__WORK TASK__.
Output nothing but the lines from the one holding "Task: Click the PHPUnit filters error line" to the end of the listing. Reproduce them exactly, without the pictures.

__DATA FOR THE TASK__.
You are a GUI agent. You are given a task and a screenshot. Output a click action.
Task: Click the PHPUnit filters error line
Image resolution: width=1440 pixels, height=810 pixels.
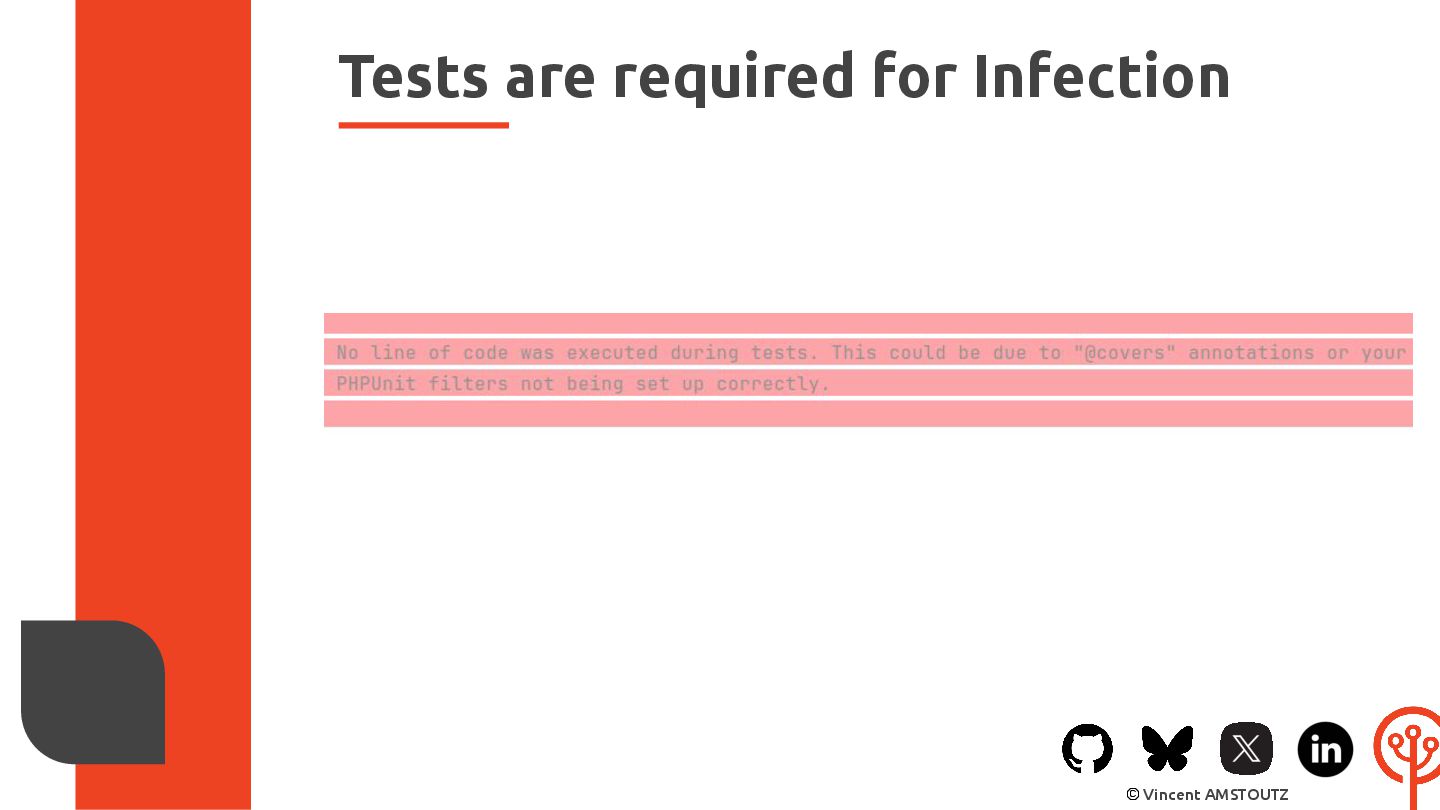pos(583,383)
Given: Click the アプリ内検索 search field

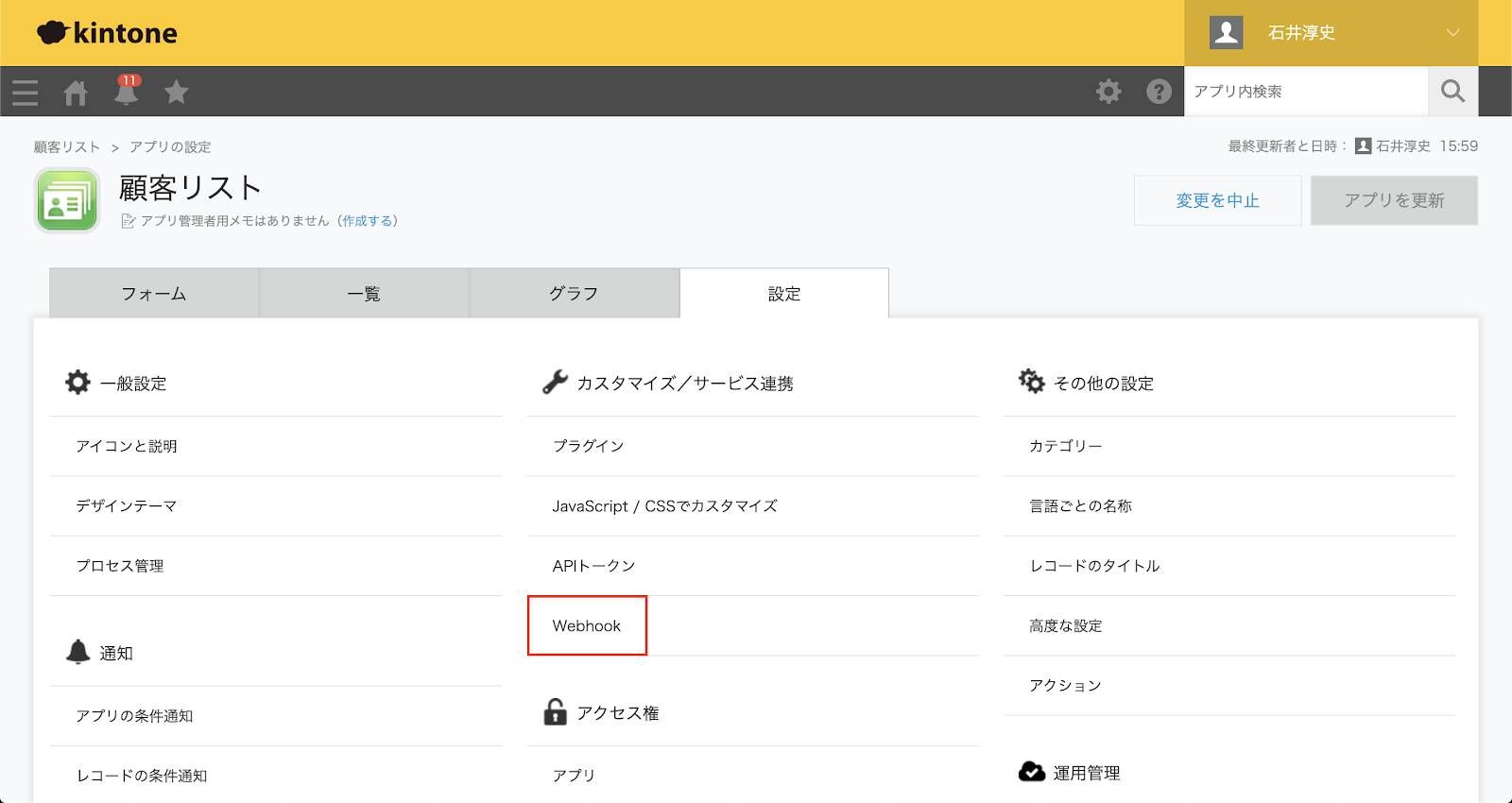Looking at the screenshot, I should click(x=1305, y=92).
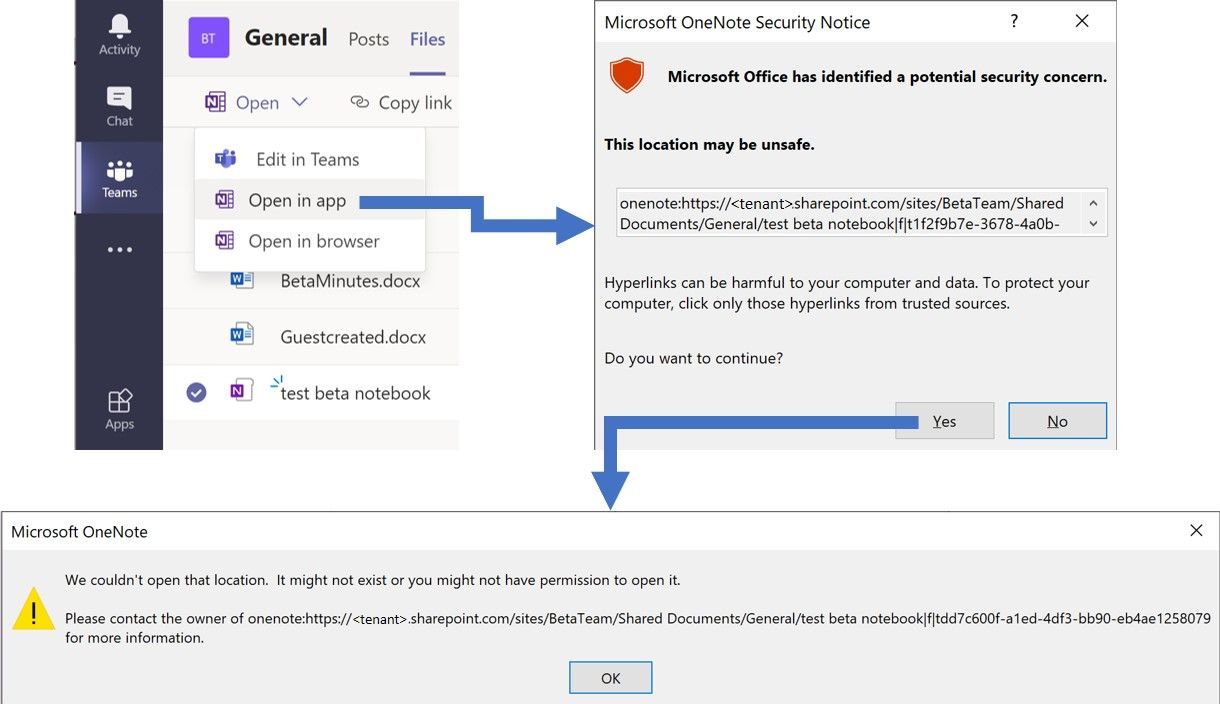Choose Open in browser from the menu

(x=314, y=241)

__ANSWER FOR THIS EXERCISE__.
Task: Click the PHPUnit filters error line
Image resolution: width=1440 pixels, height=810 pixels.
pos(583,383)
Given: Click the アプリ内検索 search field

Looking at the screenshot, I should click(x=1305, y=92).
Choose Open in browser from the menu

(x=314, y=241)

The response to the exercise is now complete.